Mercer Wealth, which globally has $160 billion in AUM, plans to boost its AUM in the region to $2-$3bn in the next 2-3 years from the present $1bn, said Yasir AbuShaban, a Dubai-based principal with Mercer Wealth.

Within the next two to three years, we are looking at reaching $2 to $3 billion as a conservative estimate and we do see an opportunity to do so,” said Mr AbuShaban.

Mercer does not directly make investments, but allocates clients’ money they have discretion to, to professional asset managers. They also provide advice to clients.

“We have buying power. We can negotiate on their (client’s) behalf with asset managers to provide them lower fees than they otherwise would have to get on their own,” he added.

Mercer Wealth’s clients include sovereign wealth funds, family offices, and insurance companies among others.

From its office in Dubai, Mercer also looks after Africa, India and Turkey, where they also see opportunity for growth.

Wealth creation in Middle East and Africa (MEA) grew 8.5 per cent to $8.1 trillion last year from $7.5tn in 2015, higher than last year’s global average of 6 per cent and the second-highest growth in a region after Asia-Pacific which grew 9.9 per cent, according to consultancy Boston Consulting Group (BCG). In the region, where wealth grew just 1.9 per cent in 2015 compared with 2014, a pickup in oil prices has helped in wealth generation.

BCG is forecasting MEA wealth will rise to $12tn by 2021, growing at an annual average of 8 per cent.

Drivers of wealth generation in the region will be split evenly between new wealth creation and growth of performance of existing assets, according to BCG.

Another general trend in the region is clients’ looking for a comprehensive approach to investing, according to Mr AbuShaban.

“Institutional investors or some of the families are seeing a slowdown in the available capital they have to invest and in that sense they are looking at optimizing the way they manage their portfolios and making sure they are not investing haphazardly and different parts of their investment are working together,” said Mr AbuShaban.

Some clients also have a higher appetite for risk, given the low interest-rate environment that does not provide enough yield for some institutional investors. These clients are keen to invest in illiquid assets, such as private equity and infrastructure.

“What we have seen is a desire for higher returns in what has been a low-return environment specifically in various fixed income or bonds,” he said.

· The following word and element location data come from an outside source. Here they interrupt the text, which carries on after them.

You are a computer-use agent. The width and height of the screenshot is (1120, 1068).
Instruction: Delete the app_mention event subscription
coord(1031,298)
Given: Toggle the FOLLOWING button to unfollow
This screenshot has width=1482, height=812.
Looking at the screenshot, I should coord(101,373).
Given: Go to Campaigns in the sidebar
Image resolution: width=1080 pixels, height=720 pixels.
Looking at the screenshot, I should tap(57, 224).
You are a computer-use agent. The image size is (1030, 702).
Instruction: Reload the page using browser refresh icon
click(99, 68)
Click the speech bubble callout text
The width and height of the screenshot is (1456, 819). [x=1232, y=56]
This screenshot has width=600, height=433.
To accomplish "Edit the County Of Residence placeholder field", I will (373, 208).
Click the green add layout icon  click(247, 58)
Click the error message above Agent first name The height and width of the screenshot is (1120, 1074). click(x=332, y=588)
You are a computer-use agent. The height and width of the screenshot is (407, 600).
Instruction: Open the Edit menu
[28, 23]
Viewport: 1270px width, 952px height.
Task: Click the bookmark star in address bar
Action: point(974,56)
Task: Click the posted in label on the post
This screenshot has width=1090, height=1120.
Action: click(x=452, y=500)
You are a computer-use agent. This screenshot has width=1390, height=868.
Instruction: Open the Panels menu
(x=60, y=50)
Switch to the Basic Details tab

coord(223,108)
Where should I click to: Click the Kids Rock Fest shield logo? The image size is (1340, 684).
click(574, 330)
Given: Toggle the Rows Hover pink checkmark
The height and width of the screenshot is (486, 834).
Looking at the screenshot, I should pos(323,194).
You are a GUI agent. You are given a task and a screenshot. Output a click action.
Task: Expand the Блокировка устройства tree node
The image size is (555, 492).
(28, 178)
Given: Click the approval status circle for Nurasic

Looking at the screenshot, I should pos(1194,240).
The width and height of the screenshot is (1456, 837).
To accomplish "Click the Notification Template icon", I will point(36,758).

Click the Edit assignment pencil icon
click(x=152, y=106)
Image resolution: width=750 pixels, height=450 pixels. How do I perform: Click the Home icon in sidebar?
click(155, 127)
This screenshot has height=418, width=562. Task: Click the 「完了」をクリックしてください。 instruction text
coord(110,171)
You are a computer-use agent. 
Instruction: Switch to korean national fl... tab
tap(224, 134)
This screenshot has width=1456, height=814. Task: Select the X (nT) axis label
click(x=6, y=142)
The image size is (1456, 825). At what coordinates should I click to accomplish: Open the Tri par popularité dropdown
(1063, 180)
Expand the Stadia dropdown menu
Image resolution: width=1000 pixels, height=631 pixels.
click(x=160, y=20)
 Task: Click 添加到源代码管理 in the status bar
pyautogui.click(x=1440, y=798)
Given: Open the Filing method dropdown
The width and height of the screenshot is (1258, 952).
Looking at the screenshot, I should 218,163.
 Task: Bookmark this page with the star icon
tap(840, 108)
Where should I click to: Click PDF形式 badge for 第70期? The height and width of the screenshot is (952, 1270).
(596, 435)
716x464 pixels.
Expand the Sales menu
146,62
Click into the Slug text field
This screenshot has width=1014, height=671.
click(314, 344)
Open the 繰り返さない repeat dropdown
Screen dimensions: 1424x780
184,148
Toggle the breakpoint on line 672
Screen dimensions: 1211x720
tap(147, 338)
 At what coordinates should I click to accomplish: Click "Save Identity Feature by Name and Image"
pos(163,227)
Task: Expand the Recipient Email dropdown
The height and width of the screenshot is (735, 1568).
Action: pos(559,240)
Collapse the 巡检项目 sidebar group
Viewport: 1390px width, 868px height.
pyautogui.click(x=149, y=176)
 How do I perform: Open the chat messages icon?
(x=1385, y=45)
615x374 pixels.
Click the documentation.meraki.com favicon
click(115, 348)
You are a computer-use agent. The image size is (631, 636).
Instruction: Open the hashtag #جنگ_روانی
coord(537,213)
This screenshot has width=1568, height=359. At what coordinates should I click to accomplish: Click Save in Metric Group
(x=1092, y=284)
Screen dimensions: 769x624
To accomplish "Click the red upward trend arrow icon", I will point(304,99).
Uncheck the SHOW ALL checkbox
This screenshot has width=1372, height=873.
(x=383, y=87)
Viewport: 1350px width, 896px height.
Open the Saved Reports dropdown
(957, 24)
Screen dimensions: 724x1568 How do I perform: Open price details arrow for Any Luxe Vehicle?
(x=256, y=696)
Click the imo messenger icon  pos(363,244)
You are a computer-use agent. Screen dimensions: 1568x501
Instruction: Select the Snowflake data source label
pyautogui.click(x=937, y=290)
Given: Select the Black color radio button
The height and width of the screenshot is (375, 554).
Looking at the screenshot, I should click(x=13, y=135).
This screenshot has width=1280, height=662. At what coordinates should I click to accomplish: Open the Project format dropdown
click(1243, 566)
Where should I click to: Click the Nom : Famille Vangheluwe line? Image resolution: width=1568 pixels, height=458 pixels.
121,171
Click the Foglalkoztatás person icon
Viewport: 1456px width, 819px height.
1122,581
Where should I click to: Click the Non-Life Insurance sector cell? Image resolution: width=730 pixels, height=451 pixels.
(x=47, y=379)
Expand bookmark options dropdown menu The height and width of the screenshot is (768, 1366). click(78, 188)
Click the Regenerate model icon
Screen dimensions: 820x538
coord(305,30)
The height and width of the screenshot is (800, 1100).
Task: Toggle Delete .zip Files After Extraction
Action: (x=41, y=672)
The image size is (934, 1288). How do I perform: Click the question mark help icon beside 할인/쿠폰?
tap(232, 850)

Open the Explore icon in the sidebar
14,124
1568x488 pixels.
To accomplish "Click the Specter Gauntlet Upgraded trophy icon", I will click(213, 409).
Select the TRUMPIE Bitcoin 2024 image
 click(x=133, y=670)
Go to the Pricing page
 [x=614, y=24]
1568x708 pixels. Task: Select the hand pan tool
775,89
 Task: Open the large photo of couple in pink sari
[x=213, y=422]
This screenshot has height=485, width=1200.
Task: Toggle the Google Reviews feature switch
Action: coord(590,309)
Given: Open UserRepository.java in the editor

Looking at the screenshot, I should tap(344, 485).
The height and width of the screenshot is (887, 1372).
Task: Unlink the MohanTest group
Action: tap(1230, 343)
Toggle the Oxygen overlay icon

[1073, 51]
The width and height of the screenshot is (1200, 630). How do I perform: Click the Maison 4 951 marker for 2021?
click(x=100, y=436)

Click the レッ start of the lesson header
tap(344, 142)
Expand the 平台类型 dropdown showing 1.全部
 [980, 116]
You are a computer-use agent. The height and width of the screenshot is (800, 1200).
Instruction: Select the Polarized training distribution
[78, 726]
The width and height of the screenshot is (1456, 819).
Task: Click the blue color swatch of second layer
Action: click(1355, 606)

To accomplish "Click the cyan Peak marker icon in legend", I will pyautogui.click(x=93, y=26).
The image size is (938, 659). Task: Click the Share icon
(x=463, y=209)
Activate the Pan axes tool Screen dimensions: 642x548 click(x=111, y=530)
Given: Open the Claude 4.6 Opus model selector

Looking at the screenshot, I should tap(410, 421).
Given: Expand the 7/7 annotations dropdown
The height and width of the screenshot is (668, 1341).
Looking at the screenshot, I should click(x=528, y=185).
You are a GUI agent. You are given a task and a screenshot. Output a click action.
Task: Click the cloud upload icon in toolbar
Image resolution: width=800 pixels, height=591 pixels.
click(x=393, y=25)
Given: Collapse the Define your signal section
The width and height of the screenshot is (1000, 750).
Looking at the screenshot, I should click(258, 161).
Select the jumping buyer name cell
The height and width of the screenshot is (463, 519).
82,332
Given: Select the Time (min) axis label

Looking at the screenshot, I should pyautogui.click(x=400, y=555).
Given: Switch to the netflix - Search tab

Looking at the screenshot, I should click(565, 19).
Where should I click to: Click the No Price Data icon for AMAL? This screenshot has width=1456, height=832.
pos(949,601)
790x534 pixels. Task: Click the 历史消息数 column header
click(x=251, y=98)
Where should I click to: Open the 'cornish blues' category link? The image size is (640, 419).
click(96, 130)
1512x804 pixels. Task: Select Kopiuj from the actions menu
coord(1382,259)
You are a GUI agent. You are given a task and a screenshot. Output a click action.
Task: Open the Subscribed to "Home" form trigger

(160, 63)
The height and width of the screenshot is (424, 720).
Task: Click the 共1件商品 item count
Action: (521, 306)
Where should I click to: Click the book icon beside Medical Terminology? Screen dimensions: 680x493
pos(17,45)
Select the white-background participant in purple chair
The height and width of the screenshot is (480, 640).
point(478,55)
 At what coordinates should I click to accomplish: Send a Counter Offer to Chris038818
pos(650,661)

“In this environment, we have seen a de facto increase in the risk that clients are taking in things like illiquid investments, private equity investments, infrastructure and private debt, those kind of investments were higher illiquidity results in incrementally higher returns.”

The Abu Dhabi Investment Authority, one of the largest sovereign wealth funds, said in its 2016 report that has gradually increased its exposure in direct private equity and private credit transactions, mainly in Asian markets and especially in China and India. The authority’s private equity department focused on structured equities owing to “their defensive characteristics.”